Cognitive DeclineData from a recent study shows daily supplementation with Vitamin C and Vitamin E could reduce the risk of cognitive decline.

Data from over 5,000 seniors collected over a period of time (from 1991-2002) was analyzed.  Participants were all over 65 years of age.  Seniors who were supplementing with Vitamin E and/or Vitamin C had a statistically significant 40% reduction in all cause-dementia and a 42% reduction in Alzheimer’s disease (AD).  Compared to non vitamin users, participants who were supplementing with either Vitamin C or Vitamin E separately saw a 43% and 46% reduction in the risks of developing Alzheimer’s disease.  Additionally, the risk of developing cognitive impairment not dementia (CIND), were reduced by 31% in the seniors who supplemented with Vitamin C and 32% for seniors who supplemented with Vitamin E.

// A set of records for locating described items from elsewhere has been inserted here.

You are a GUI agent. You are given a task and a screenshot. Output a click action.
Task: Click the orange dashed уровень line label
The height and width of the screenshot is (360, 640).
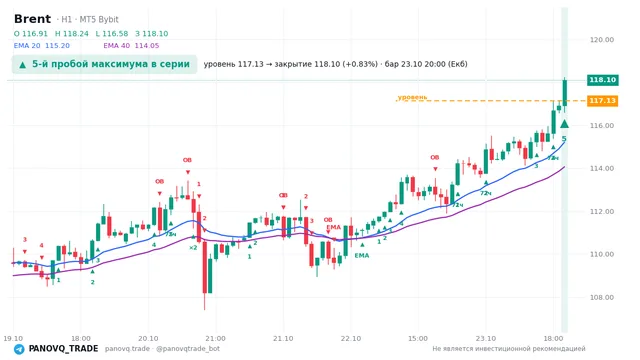[x=412, y=97]
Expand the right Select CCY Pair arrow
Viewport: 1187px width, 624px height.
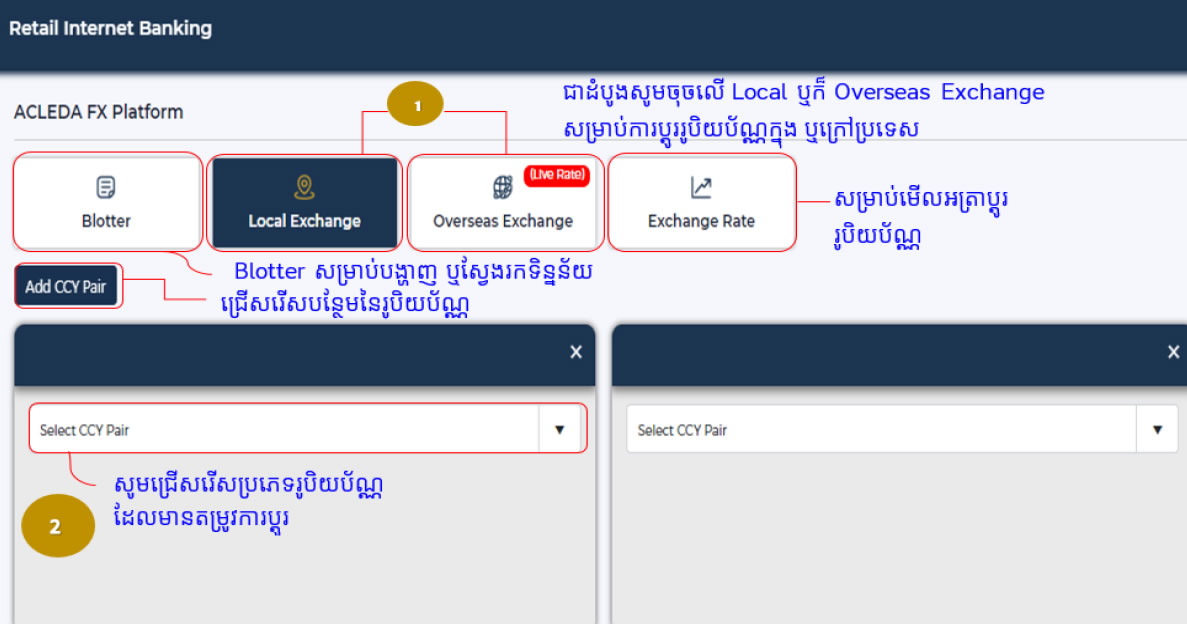click(1157, 430)
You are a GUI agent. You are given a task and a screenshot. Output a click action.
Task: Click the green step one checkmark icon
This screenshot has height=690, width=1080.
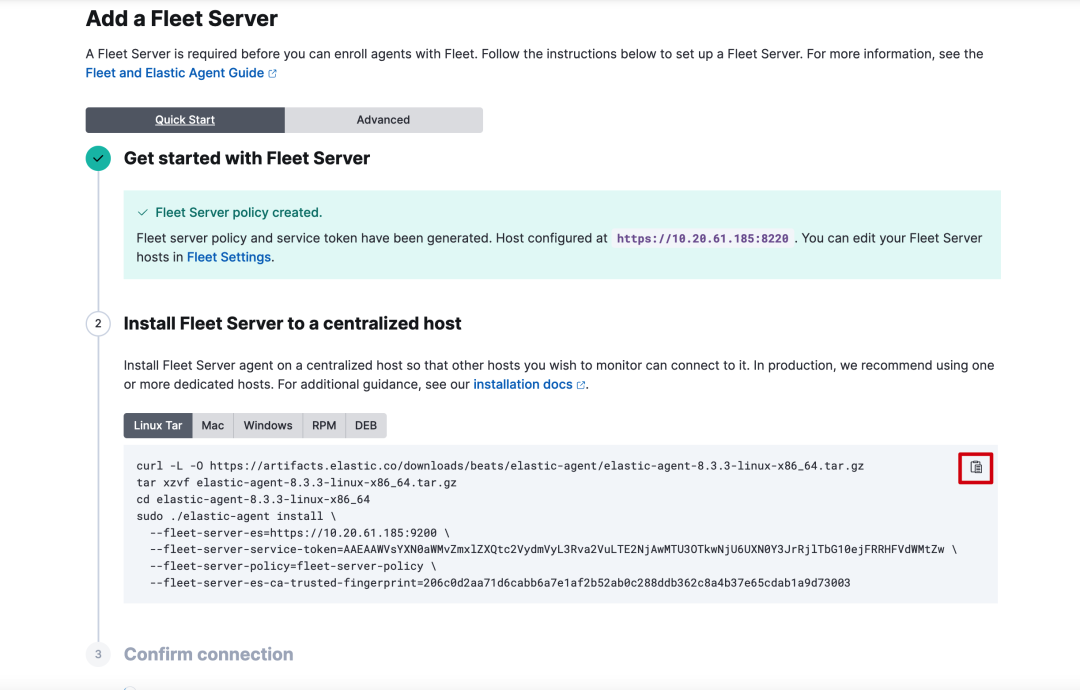pyautogui.click(x=98, y=159)
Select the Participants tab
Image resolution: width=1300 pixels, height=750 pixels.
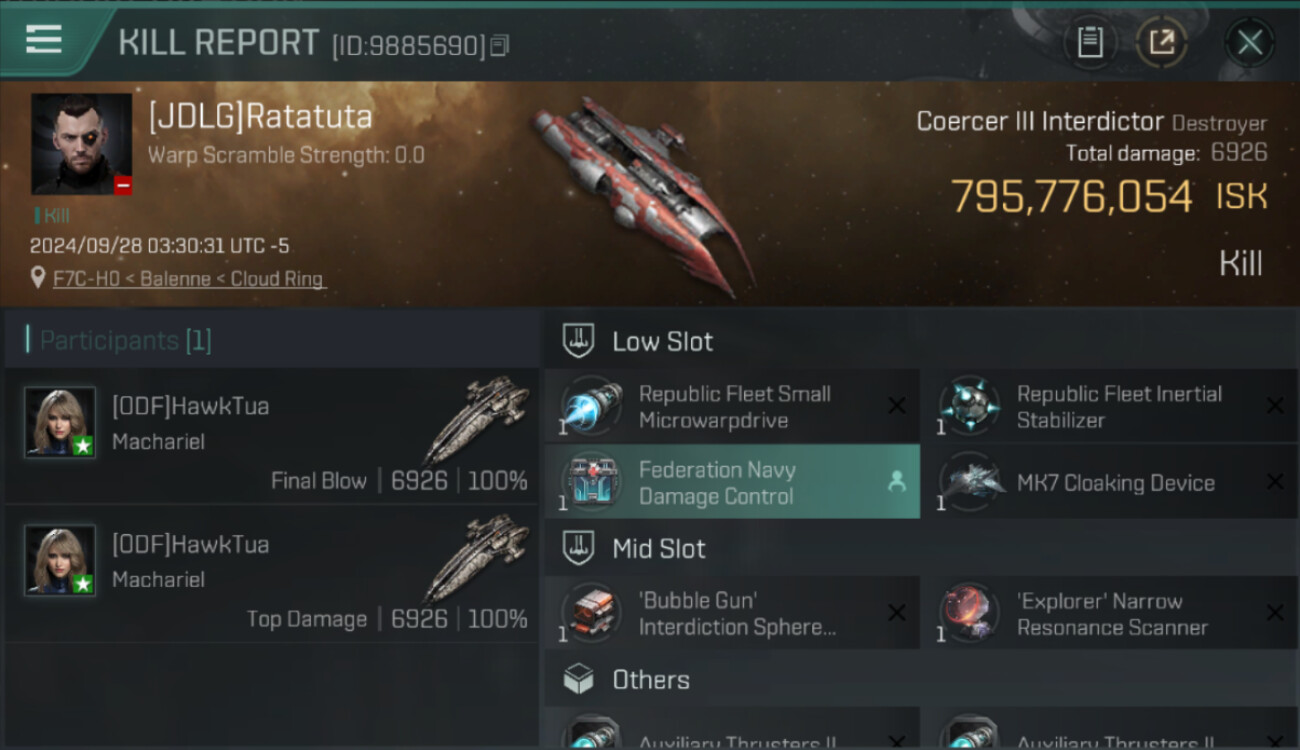pyautogui.click(x=126, y=341)
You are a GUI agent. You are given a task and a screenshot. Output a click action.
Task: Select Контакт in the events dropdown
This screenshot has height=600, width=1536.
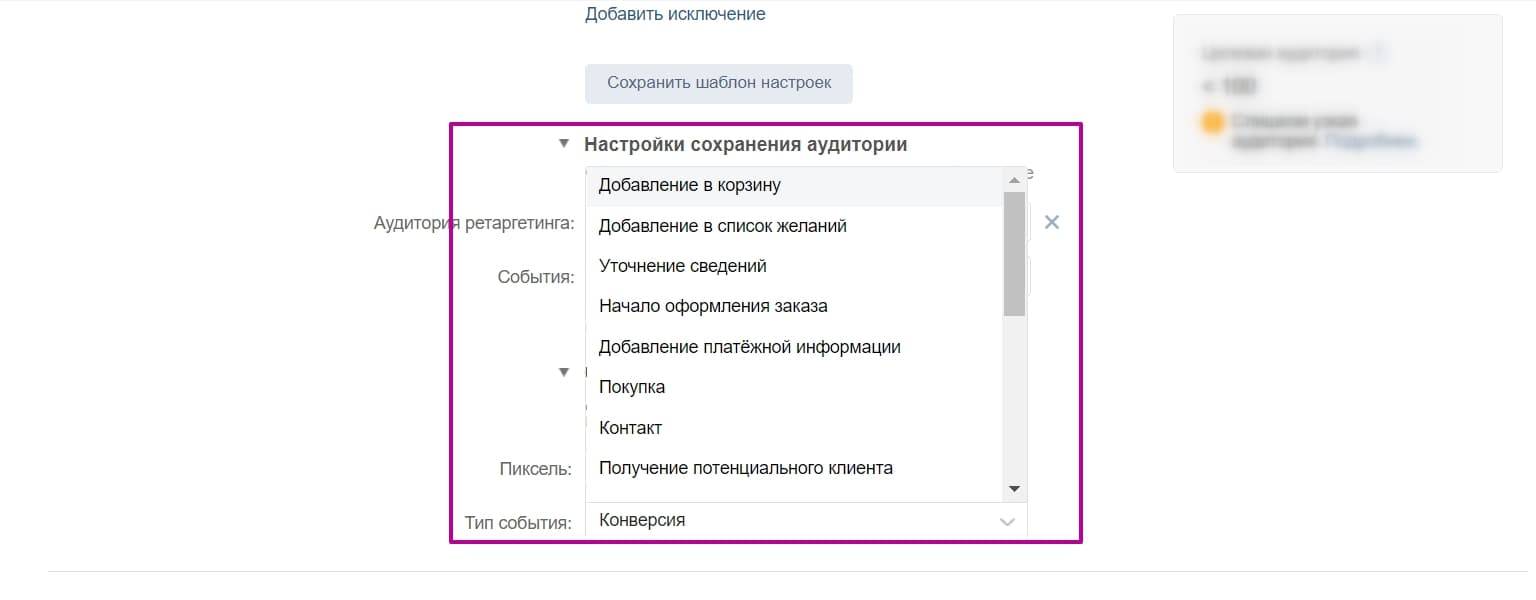coord(628,427)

As we age there is a natural decline in brain function.  Mild cognitive impairment is considered a transitional state and small changes in mental abilities and memory coexist with normal functioning.  These declines in functions may often be a warning sign of dementia.  Dementia is a term that is used to describe many different brain disorders that all share a progressive loss of brain function.  It is believed that Oxidative stress may be a contributing factor to this process.